His process was laborious and physical – acrylic paint and lacquer were allowed to dry and subsequently scraped off, a process that was repeated, resulting in heavy texture and rough geometric patterns. This aggressive technique extended to the canvas: Golub cut directly into the fabric for further textural effect. This is especially apparent in Vietnam I, which graphically portrays the violence of the Vietnam War, where the cloth itself is butchered into a gun-like shape.
Vietnam I, 1972.
As a cartographer for the American military during the Second World War, Golub developed anti-war views and actively protested the Vietnam War throughout the 1960s. He gained inspiration from the media coverage of the war and from photographs in mercenary trade magazines. From these sources, he combined fragments from various images to use as source material for his stark, vivid scenes. Whereas many of Golub’s abstract expressionist contemporaries were creating anti-war images that were difficult to interpret, his paintings were brutally direct. In his lifetime, Golub often described himself as, ‘A machine that turns out monsters.’
Interrogation III, 1981.
The collection shows the progression of an artist who celebrated a sense of deliberate randomness. ‘He chose to make things somewhat random; by that it becomes very designed’, said Enderby. ‘It’s almost like orchestrated randomness, a design within itself, something that is very carefully considered.’

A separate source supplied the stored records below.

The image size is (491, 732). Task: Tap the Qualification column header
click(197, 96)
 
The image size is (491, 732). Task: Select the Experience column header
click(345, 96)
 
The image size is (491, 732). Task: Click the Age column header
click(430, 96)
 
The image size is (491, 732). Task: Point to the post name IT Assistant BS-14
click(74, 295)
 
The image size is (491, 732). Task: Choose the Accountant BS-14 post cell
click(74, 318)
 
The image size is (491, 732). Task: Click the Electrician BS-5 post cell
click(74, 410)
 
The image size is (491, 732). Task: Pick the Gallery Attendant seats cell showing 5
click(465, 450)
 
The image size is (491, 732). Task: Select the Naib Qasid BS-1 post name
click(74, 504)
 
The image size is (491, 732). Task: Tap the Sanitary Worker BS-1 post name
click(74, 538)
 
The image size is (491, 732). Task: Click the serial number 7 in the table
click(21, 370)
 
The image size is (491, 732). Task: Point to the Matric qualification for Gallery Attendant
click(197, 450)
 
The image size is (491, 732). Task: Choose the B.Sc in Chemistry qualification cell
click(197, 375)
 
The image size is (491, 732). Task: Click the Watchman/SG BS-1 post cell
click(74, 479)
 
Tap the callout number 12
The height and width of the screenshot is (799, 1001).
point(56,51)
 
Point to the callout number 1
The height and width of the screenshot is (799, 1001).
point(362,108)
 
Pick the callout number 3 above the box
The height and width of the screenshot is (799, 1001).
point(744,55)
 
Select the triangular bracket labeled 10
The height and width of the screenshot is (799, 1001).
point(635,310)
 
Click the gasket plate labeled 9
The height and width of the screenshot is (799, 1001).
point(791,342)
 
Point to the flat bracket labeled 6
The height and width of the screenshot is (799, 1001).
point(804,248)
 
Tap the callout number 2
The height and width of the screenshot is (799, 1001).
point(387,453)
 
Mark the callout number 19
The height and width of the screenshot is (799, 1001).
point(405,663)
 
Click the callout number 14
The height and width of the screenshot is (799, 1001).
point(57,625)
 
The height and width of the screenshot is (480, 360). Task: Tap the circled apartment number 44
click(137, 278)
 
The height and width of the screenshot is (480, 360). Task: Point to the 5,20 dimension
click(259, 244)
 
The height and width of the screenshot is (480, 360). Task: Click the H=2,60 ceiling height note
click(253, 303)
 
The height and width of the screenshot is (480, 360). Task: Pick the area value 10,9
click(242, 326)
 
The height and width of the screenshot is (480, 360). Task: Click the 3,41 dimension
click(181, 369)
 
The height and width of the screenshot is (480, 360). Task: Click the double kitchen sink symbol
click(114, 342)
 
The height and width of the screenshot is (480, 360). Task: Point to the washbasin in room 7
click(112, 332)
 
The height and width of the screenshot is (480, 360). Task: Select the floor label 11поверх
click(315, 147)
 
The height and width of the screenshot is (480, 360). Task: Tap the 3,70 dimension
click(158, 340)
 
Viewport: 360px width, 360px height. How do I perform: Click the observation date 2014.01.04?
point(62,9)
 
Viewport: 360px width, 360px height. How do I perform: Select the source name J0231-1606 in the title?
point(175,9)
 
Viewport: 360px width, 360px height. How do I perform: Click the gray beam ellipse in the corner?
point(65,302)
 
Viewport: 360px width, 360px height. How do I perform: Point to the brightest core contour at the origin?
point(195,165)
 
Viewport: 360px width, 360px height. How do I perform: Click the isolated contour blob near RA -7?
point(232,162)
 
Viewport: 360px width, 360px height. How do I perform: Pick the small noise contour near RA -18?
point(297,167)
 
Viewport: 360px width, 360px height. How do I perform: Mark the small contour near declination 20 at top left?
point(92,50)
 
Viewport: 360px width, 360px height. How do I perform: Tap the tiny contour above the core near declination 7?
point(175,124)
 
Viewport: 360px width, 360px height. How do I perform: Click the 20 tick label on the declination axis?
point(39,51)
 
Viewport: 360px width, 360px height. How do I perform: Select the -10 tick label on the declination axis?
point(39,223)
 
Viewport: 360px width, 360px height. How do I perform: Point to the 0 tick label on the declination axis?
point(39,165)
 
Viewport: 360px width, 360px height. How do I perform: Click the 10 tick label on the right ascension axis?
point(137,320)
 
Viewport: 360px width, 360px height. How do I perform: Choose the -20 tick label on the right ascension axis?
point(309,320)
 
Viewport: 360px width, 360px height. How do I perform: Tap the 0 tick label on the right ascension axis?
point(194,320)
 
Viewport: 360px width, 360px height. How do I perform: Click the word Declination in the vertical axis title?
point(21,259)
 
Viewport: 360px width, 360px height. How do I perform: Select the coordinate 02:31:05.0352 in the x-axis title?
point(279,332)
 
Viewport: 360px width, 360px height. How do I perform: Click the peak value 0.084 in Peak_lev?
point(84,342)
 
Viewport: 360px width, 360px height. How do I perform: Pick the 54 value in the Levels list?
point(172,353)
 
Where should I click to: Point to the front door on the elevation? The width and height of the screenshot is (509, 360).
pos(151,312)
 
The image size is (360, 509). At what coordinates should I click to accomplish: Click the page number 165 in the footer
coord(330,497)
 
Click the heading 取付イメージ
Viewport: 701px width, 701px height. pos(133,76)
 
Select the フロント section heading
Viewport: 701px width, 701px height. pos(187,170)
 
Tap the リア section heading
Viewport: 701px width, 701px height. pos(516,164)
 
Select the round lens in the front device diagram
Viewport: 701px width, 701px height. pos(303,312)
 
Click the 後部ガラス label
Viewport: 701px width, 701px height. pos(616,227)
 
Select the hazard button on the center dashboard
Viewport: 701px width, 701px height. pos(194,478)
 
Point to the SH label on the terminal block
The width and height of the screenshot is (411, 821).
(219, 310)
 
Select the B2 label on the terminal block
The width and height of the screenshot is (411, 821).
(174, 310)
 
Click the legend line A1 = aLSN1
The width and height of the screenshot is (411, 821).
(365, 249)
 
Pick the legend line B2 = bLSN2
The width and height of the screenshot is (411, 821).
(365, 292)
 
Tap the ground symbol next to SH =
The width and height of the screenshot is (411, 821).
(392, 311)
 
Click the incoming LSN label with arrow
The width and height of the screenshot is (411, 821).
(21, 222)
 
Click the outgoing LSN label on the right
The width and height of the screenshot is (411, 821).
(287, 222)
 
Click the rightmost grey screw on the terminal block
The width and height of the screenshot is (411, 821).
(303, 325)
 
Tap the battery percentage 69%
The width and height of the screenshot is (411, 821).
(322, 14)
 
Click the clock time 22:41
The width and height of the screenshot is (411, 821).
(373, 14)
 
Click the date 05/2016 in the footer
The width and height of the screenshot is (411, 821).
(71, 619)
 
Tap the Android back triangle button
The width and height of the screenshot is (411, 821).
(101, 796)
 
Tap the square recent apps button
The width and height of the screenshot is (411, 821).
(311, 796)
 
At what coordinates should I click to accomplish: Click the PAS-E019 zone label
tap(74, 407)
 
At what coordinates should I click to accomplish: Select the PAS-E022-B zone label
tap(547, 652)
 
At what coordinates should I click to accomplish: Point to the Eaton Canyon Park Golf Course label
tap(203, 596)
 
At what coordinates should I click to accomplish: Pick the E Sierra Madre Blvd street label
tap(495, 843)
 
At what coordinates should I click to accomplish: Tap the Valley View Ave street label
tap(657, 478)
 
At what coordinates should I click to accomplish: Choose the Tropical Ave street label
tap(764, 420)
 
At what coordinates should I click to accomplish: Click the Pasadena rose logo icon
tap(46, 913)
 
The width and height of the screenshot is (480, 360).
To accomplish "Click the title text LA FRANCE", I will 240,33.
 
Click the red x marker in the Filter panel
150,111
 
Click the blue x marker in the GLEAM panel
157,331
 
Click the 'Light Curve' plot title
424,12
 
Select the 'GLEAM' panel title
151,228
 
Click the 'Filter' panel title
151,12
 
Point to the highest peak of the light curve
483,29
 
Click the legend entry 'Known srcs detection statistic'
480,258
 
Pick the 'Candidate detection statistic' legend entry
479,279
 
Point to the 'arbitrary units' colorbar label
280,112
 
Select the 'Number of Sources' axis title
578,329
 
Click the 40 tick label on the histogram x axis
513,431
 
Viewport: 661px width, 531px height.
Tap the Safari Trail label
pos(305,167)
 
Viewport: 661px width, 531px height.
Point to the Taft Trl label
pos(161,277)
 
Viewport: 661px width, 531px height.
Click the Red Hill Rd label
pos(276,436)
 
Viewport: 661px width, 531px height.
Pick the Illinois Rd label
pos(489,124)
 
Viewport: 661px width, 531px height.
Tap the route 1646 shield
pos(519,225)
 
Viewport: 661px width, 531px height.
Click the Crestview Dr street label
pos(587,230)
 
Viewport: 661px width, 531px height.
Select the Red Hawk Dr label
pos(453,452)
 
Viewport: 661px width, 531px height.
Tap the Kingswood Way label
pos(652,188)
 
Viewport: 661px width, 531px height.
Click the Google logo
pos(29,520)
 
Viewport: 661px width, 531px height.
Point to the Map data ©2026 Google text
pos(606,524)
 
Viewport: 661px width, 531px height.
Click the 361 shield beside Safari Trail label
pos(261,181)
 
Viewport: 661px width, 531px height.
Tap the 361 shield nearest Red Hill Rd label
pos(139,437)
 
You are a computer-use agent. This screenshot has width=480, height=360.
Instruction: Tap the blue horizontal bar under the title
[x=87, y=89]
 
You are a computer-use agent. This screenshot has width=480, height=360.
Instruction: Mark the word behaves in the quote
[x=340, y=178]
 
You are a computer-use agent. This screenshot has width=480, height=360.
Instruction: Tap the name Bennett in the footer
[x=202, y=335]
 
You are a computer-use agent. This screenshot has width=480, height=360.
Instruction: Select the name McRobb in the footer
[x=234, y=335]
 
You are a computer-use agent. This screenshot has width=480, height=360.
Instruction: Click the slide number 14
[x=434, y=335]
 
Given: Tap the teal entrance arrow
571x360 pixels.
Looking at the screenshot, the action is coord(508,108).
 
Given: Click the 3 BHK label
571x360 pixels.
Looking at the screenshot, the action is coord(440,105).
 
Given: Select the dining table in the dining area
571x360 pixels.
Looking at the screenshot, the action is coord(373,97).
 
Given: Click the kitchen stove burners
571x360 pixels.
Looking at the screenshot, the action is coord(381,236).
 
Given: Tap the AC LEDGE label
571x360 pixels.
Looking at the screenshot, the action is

His work took on a different aesthetic in the 1990s focusing much less on the human form and more on graphic elements such as patterns, slogans and text for a much more fragmented, collage-like style that highlights a somewhat dystopian view of urban life, especially in Beware of Dog and Bite Your Tongue the painting after which the exhibition is named.
‘Leon Golub: Bite Your Tongue’ continues until 17 May 2015 at the Serpentine Gallery in London.
Mercenaries IV, 1980. All images © Reads 2015.